Checklist for teams adopting AI review and test gen

Use this as a starting list; adapt to your stack and norms.

Before rollout. Define norms: AI is first pass; human approval required; when to override AI (design, security, conventions). Choose tool(s): PR-integrated (e.g. Copilot for PRs) vs chat vs both; test gen in IDE vs batch. Check data and compliance: where does code go; do you need enterprise or on-prem for sensitive repos? Pilot on one repo or team; iterate on config (severity, categories) and document what works. Train the team: how to triage (adopt, edit, dismiss); how to expand generated tests; where not to rely on AI (auth, payment, PII). See Technical Leadership in Remote Teams.

Review process. Run AI review before human review so reviewers see suggestions with the diff. Require at least one human approval for merge; never let AI approval replace that. Tune severity and categories to reduce noise (e.g. style-only if linter handles it). Review every suggestion (adopt, edit, dismiss); do not accept by default. Own design, security, and consistency in human comments. Document in the PR or wiki: “We use AI for first pass; human review is required.”
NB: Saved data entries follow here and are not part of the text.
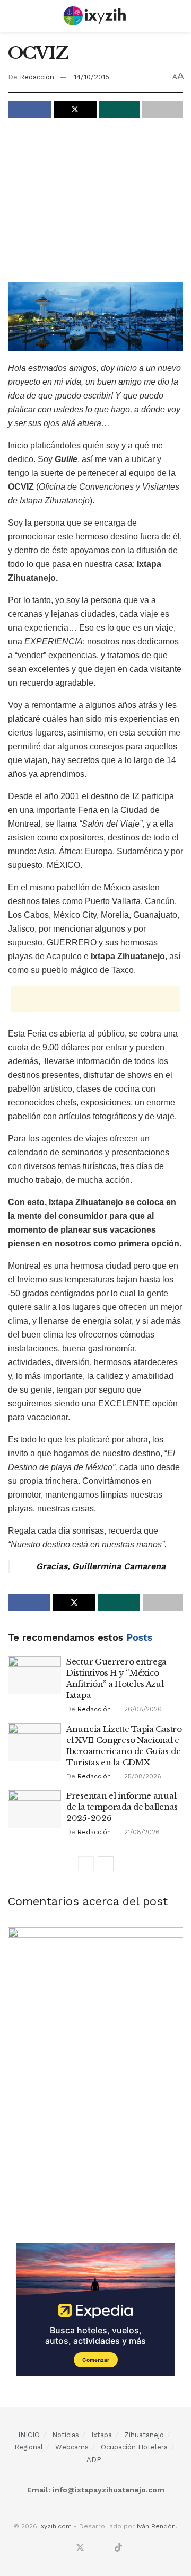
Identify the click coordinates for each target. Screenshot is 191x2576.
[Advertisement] (97, 202)
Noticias (65, 2435)
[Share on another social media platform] (162, 109)
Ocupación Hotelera (134, 2447)
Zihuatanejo (144, 2435)
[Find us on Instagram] (93, 2548)
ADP (93, 2460)
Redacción (37, 77)
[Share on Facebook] (29, 109)
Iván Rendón (156, 2526)
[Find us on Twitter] (80, 2548)
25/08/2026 (141, 1776)
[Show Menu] (12, 16)
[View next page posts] (106, 1863)
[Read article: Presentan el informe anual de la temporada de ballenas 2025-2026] (34, 1809)
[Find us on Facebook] (67, 2548)
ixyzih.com (55, 2526)
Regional (28, 2447)
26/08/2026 (142, 1709)
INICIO (29, 2435)
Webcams (72, 2447)
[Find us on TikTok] (118, 2548)
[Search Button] (178, 16)
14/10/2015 (91, 77)
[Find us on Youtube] (105, 2548)
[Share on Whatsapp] (119, 109)
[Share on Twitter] (75, 109)
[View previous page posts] (86, 1863)
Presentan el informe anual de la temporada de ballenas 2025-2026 (122, 1807)
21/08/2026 (141, 1832)
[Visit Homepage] (95, 15)
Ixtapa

Testing process. Use AI for scaffolds and obvious cases; add edge cases (null, empty, boundaries), failure paths, and business-rule assertions. Review generated tests for correct assertions (not just “runs”) and maintainability (not brittle or redundant). Align with Testing strategies: unit vs integration vs e2e; what to mock; what must be covered. Do not auto-merge or trust generated tests without human review. Measure coverage and escape rate; use coverage as a hint, not the only goal.

Ongoing. Gather feedback: is AI saving time or adding noise? Adjust config and norms accordingly. Revisit when you add new repos or sensitive code paths (e.g. disable or limit AI for those). Keep human ownership and accountability explicit in post-mortems and audits. See What developers want from AI and Impact of AI Tools on Code Quality.


Key terms

  • AI review: Tools that analyse a PR diff and suggest comments (style, bugs, missing tests). Used as a first pass; human approval required.
  • Test scaffolding: AI-generated test structure (arrange, act, assert) and sometimes basic cases; developers add edge cases and business rules.
  • First pass: Initial automated or AI pass over code or PR; humans do the final pass and own the decision.
  • Edge case: Inputs or conditions at boundaries (null, empty, zero, timeout) or rare paths; AI often misses these; humans must add tests and review.
  • Review fatigue: When too many low-value suggestions cause reviewers to tune out; mitigated by tuning AI to high-signal issues only.
  • Human in the loop: Design and approval stay with humans; AI suggests, humans decide. Essential for design, security, and consistency.
  • Triage: The act of reviewing AI suggestions and choosing adopt, edit, or dismiss; builds team-wide consistency on what to trust.
  • Scaffold: A first-draft structure (e.g. test file with arrange-act-assert) that AI generates; humans refine and add edge cases and business rules.
  • Escape rate: The rate at which defects reach production that review or tests could have caught; a key metric when evaluating AI review and test gen.
  • Adoption rate: The proportion of AI suggestions that reviewers adopt (vs edit or dismiss); high adoption with low escape rate suggests AI is adding value without replacing human judgment.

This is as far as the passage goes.